These days, at least two dozen flavors and fillings are readily available. In addition to most fruits, you also can get such exotic flavors as praline, cream cheese and almond paste.
At Navarre's Famous King Cakes in Springfield, La., about 45 miles northwest of New Orleans, Earnie Navarre has even introduced a sweet potato praline King Cake.
"A friend of mine is a big fan of sweet potatoes, and he asked me to make a King Cake with them for him," Navarre said. "It's a lot like a sweet potato casserole, with brown sugar and pecans."
Rhonda Ruckman, pastry chef for the Donald Link restaurants and retail shop Butcher, was eager to experiment with some new flavors, after having been away from the city -- and Mardi Gras -- for several years.
"I'm definitely doing the classic cake, but I wanted to try some new things," Ruckman said. "I'm making a chocolate creme cake with a wonderful brioche dough, a layer of sour cream, devil food crumbs and chocolate chips."
For most bakeries the cream cheese cakes, or a combination of cream cheese and fruit, is the most popular of the King Cakes. With strawberry fillings close behind.
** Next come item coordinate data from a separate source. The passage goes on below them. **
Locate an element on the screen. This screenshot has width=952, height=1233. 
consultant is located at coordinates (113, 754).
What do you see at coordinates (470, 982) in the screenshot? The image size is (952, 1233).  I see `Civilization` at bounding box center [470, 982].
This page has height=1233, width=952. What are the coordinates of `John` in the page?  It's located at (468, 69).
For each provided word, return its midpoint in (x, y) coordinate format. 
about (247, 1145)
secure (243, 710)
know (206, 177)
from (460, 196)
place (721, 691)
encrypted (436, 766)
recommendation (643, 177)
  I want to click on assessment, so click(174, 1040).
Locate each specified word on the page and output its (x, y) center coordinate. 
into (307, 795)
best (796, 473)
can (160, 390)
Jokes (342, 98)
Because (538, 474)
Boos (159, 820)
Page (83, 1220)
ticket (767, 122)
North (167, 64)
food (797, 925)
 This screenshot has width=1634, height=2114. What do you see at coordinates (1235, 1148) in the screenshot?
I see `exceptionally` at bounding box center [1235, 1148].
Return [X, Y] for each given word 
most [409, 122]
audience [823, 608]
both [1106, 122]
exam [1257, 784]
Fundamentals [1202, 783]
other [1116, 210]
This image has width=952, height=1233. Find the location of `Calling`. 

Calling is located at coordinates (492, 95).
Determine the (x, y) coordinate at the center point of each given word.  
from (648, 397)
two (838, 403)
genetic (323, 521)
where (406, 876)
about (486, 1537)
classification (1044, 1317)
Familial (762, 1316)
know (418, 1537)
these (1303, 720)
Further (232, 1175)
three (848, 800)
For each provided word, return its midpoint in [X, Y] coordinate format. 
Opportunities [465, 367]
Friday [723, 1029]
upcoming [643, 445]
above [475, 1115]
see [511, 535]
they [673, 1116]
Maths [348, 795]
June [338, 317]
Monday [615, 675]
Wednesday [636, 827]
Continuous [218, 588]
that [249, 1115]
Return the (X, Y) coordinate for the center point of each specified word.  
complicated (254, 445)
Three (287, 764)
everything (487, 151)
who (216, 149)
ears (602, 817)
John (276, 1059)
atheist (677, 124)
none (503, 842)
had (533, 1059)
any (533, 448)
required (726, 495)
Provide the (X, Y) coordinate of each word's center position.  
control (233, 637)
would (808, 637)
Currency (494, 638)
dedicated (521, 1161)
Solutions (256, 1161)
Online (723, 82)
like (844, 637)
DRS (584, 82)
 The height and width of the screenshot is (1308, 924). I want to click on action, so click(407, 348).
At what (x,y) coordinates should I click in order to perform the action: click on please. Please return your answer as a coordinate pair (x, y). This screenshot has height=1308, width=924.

At Randazzo's King Cakes, customers lined up by the hundreds to get their King Cakes on Jan. 6 (or Twelfth Night), the traditional opening of the Carnival season.
Randazzo's offers a half-dozen flavors, its royal King Cake, which is quartered off with cream cheese, apple, lemon and strawberry fillings in each section, and even a fleur-de-licious King Cake with black and gold icing in a nod to the "Who Dat" Saints fans.
Manny Randazzo, the second generation to operate the bakery, says the new flavors may have their fans, but at his bakeries the traditional King Cake remains the big seller.
"It can get pretty crazy with all the fills, the double fills, the flavors," Randazzo said. "But still 75 percent of our sales are still the traditional cake. People who say it's dry or not flavorful enough have not had one with a rich brioche and the hint of cinnamon. It's definitely a crowd pleaser."